Moving equilibrium theorem

Consider a dynamical system (1)..........${\displaystyle \dot{x}=f(x,y)}$

(2)..........${\displaystyle \dot{y}=g(x,y)}$

with the state variables ${\displaystyle x}$ and ${\displaystyle y}$. Assume that ${\displaystyle x}$ is fast and ${\displaystyle y}$ is slow. Assume that the system (1) gives, for any fixed ${\displaystyle y}$, an asymptotically stable solution ${\displaystyle \overline{x}(y)}$. Substituting this for ${\displaystyle x}$ in (2) yields

(3)..........${\displaystyle \dot{Y}=g(\overline{x}(Y),Y)=:G(Y).}$

Here ${\displaystyle y}$ has been replaced by ${\displaystyle Y}$ to indicate that the solution ${\displaystyle Y}$ to (3) differs from the solution for ${\displaystyle y}$ obtainable from the system (1), (2).

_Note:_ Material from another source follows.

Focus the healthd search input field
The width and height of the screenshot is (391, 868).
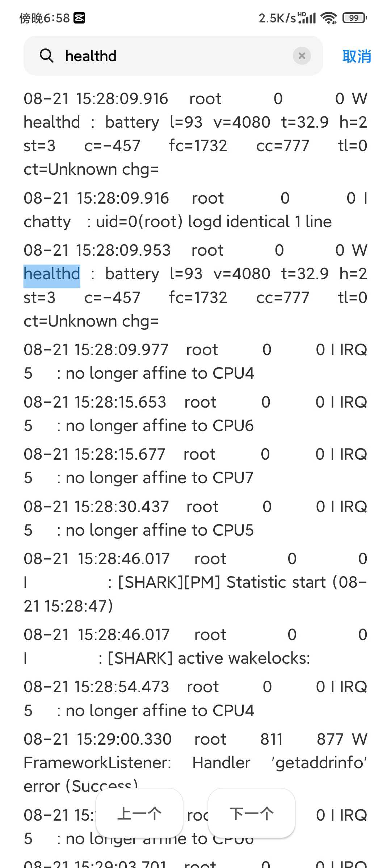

The Moving Equilibrium Theorem suggested by Lotka states that the solutions ${\displaystyle Y}$ obtainable from (3) approximate the solutions ${\displaystyle y}$ obtainable from (1), (2) provided the partial system (1) is asymptotically stable in ${\displaystyle x}$ for any given ${\displaystyle y}$ and heavily damped (fast).

The theorem has been proved for linear systems comprising real vectors ${\displaystyle x}$ and ${\displaystyle y}$. It permits reducing high-dimensional dynamical problems to lower dimensions and underlies Alfred Marshall's temporary equilibrium method.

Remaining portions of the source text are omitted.